Noutras palavras, pode-se afirmar que, enquanto não editada norma que defina os limites dentro dos quais poderão os servidores públicos exercer a prerrogativa, pode esta ser usufruída livremente, desde que não sejam cometidos abusos e se mantenha a prestação dos serviços de caráter essencial.

Afirmação em sentido contrário importaria não atribuição de caráter programático a regra da Carta Magna, mas negativa de utilização do direito pelos seus titulares, cabendo ressaltar que o inciso em comento teve o expresso objetivo de revogar proibição anteriormente existente.

Em função disso, considero que o servidor público pode exercer aqui o direito de greve.

Fixada tal premissa, passo à analisar o eventual cometimento de abusos no caso em análise.

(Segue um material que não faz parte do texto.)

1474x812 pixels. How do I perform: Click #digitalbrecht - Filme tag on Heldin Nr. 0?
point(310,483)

Sob essa ótica, verifico que não ficou demonstrada, pela autora, a ocorrência, no território sujeito à atuação do SINDIPOLF/SP, das ilegalidades apontadas.

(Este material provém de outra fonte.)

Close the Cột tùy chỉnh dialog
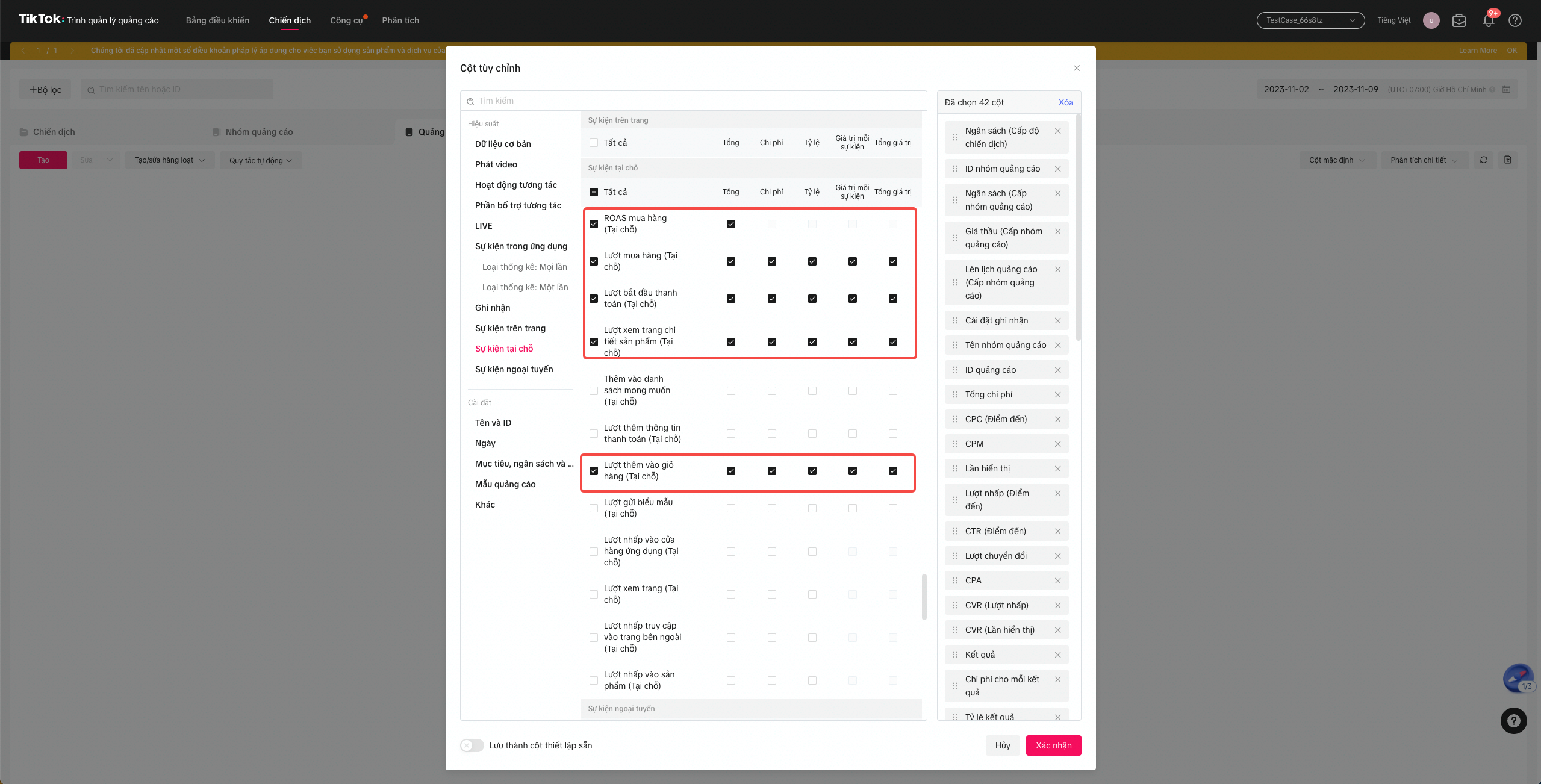Image resolution: width=1541 pixels, height=784 pixels. pos(1076,68)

Nesse passo, é de se frisar que não podem ser tidos como indícios capazes de gerar a verossimilhança das alegações as declarações atribuídas aos dirigentes da FENAPEF e do SINDIPOLF/SP, pelo só fato de que estas não acarretam, como consectário, a paralisação das atividades essenciais, o prejuízo para a segurança pública e a criação de impedimentos à atuação de forças-tarefas.

Noutro giro, ainda que se alegue tratar-se de prova de fato negativo, observo, neste exame superficial, ter sido fornecida, pelos co-réus, documentação comprobatória do desempenho das atividades citadas no parágrafo anterior dentro daquilo que pode ser tido como mínimo necessário.

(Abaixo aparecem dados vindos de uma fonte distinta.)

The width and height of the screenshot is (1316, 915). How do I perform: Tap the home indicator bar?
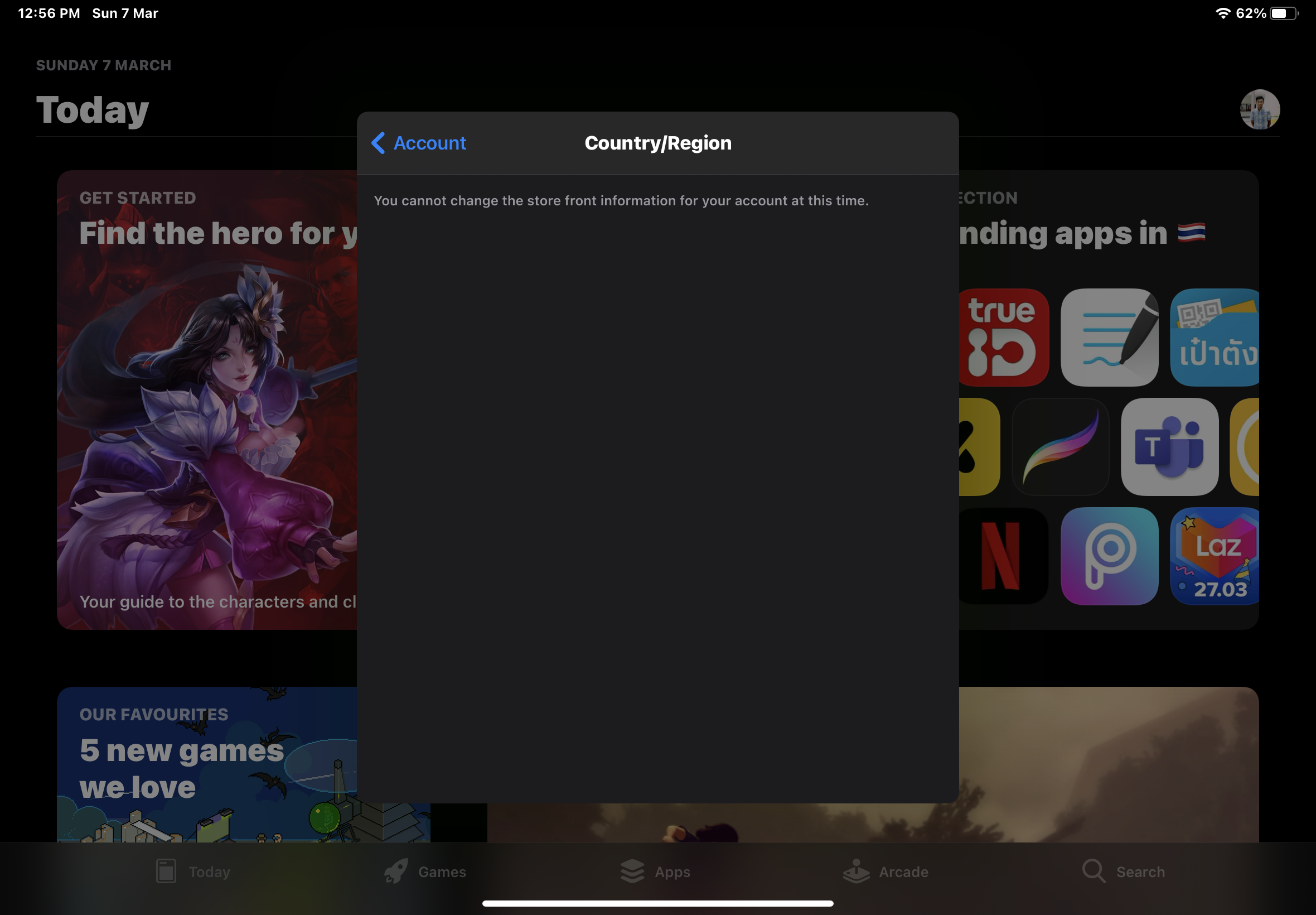(x=657, y=903)
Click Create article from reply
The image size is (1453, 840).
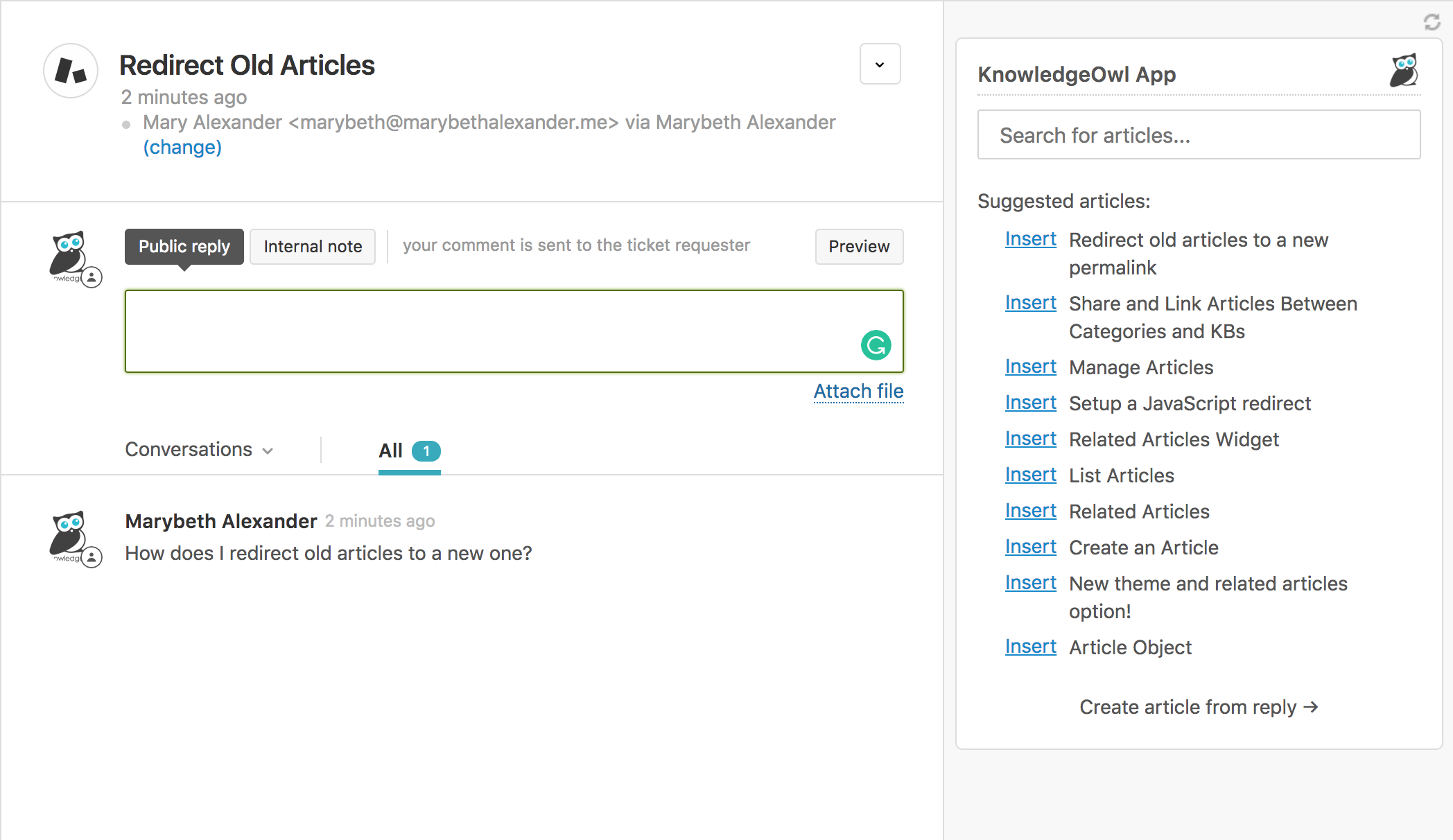pos(1199,707)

Ainda a esse respeito, ressalto, especificamente em relação à chamada ”operação padrão” que a submissão de todos os passageiros ao procedimento de revista, antes realizado por amostragem, não pode ser taxada de ilegal, ainda que provoque transtornos, os quais poderiam ser evitados com o aumento do número de servidores.

Ilegalidade haveria se o serviço ficasse paralisado, ou, alternativamente, se houvesse abuso na prestação, sendo os cidadãos submetidos a constrangimento.

Não foram comprovadas ambas as hipóteses e não são bastantes para tanto a causação de atrasos na efetivação dos procedimentos, os quais são ínsitos a qualquer movimento paredista, inclusive o empreendido pelos próprios Advogados da União, para consecução dos objetivos almejados pelo movimento.

Por fim tenho que raciocínio semelhante pode ser aplicado aos demais serviços desempenhados pela Polícia Federal, tais como emissão de passaportes e prestação de escolta e proteção de testemunhas e agentes públicos.

Diante do exposto, ausente o “fumus boni iuris”, INDEFIRO OS PEDIDOS DE TUTELA contidos na inicial’ (fls. 215/217).

Não é aqui o lugar para se discutir o mérito do pretendido direito a elevação de vencimento buscado pelos senhores funcionários da Polícia Federal.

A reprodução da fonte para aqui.